▸ Brief
Please count the lines in the rows below that contain the word "height", matching case exactly. Give only the number.

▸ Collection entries
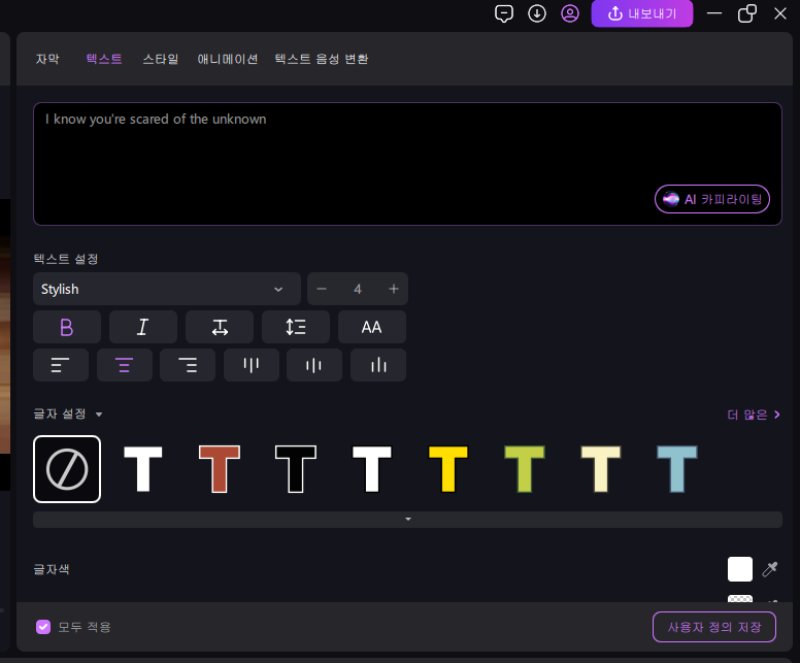The image size is (800, 663).
Task: Switch to the 애니메이션 tab
Action: point(227,59)
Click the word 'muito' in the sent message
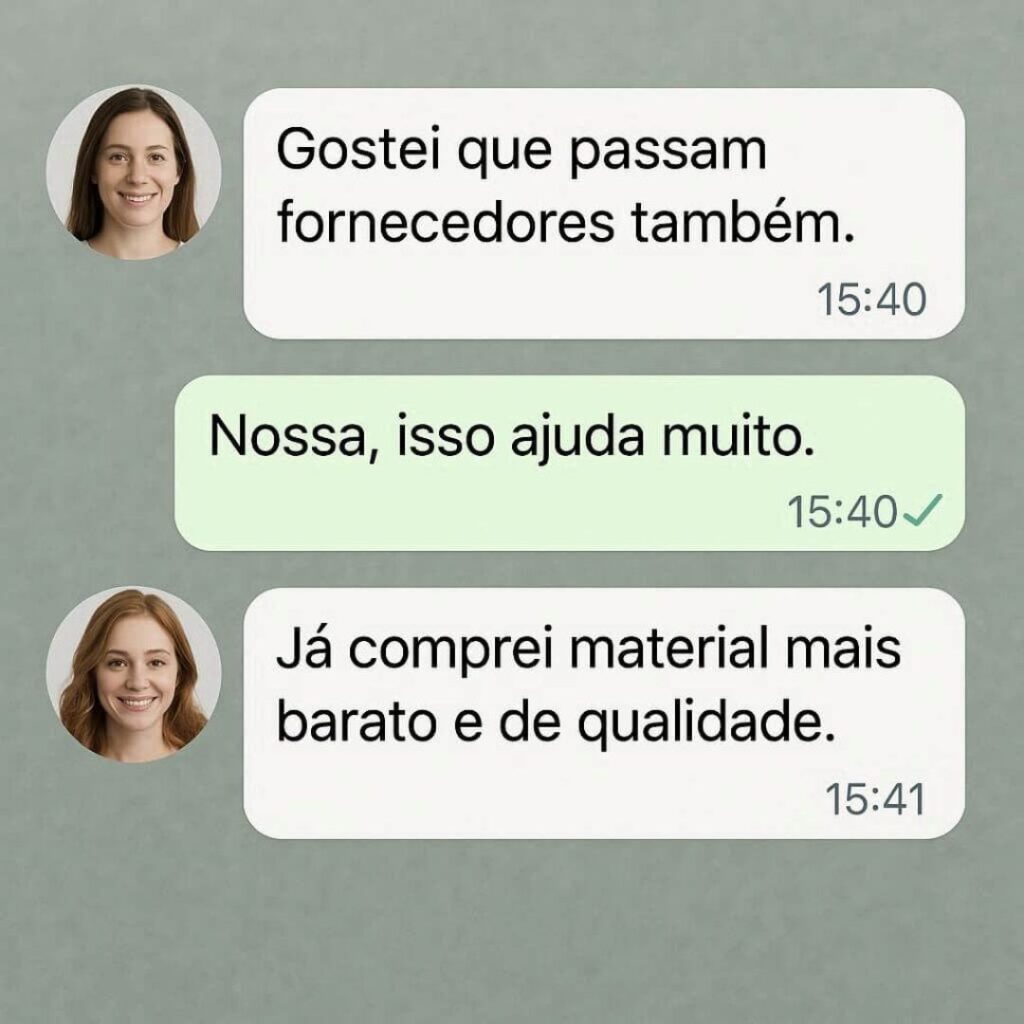 (x=738, y=436)
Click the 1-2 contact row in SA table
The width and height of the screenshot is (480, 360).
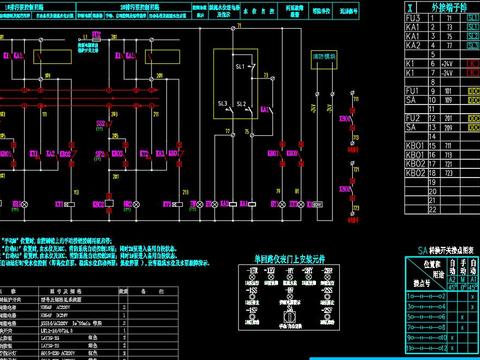point(442,296)
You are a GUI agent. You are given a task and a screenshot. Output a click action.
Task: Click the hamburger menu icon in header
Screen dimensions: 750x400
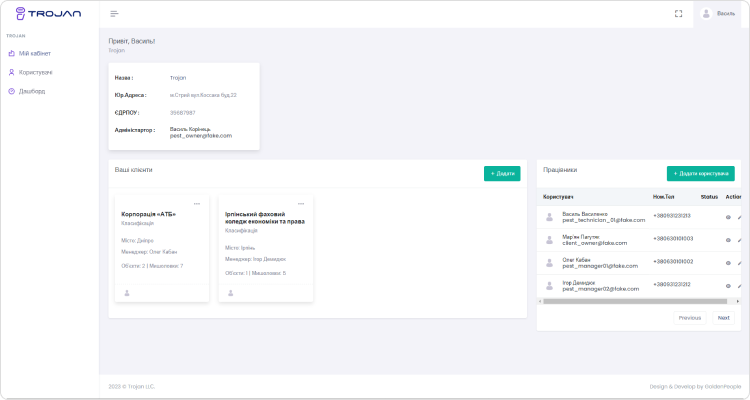114,14
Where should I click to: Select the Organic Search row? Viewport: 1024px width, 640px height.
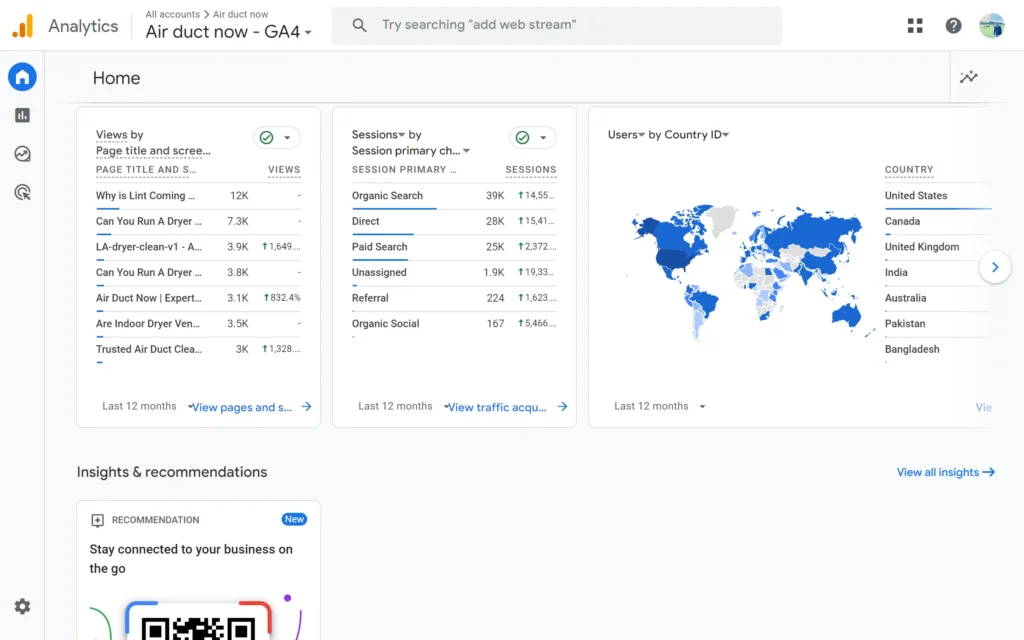(x=388, y=196)
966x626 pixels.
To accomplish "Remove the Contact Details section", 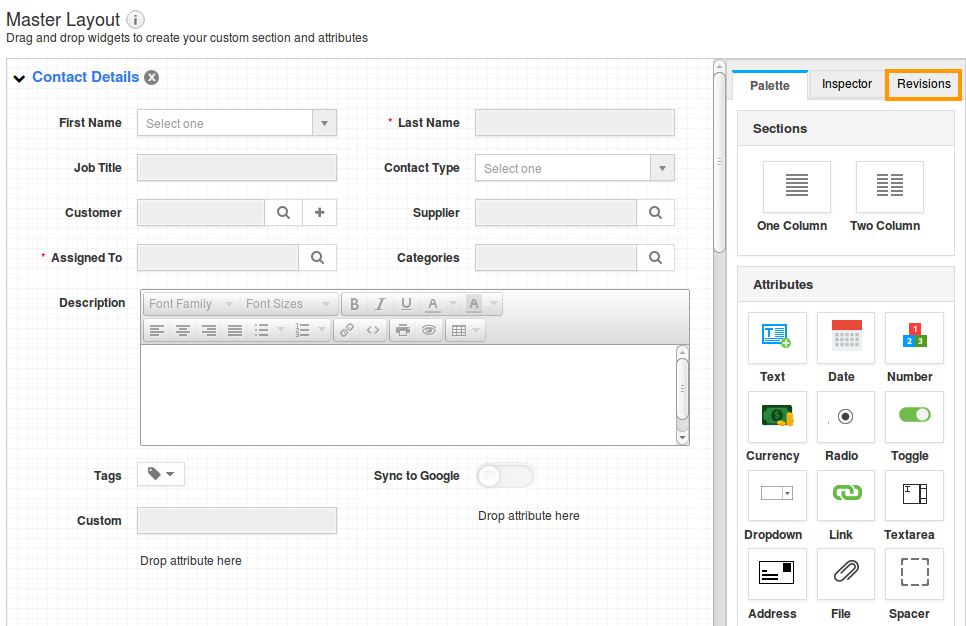I will tap(151, 77).
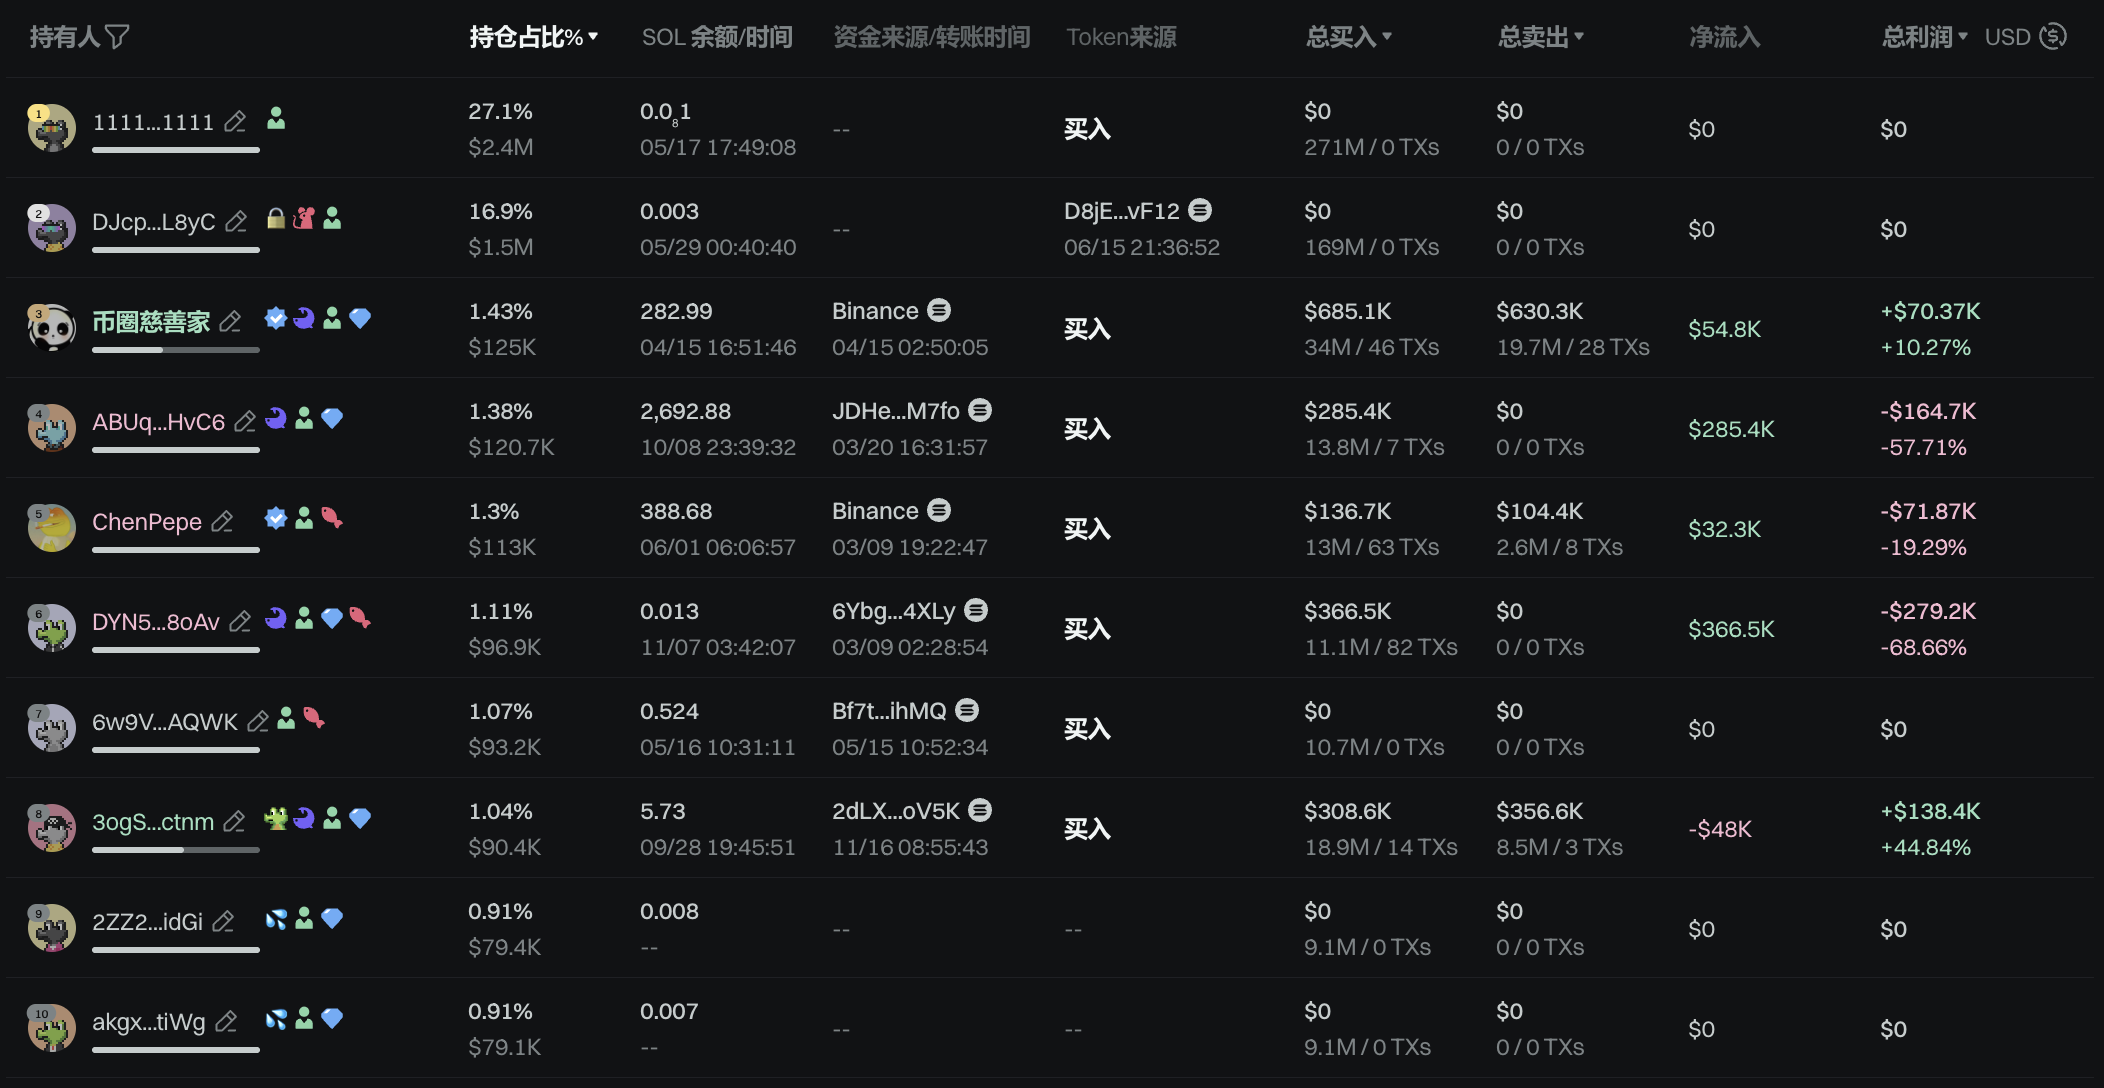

▸ Worked answer
2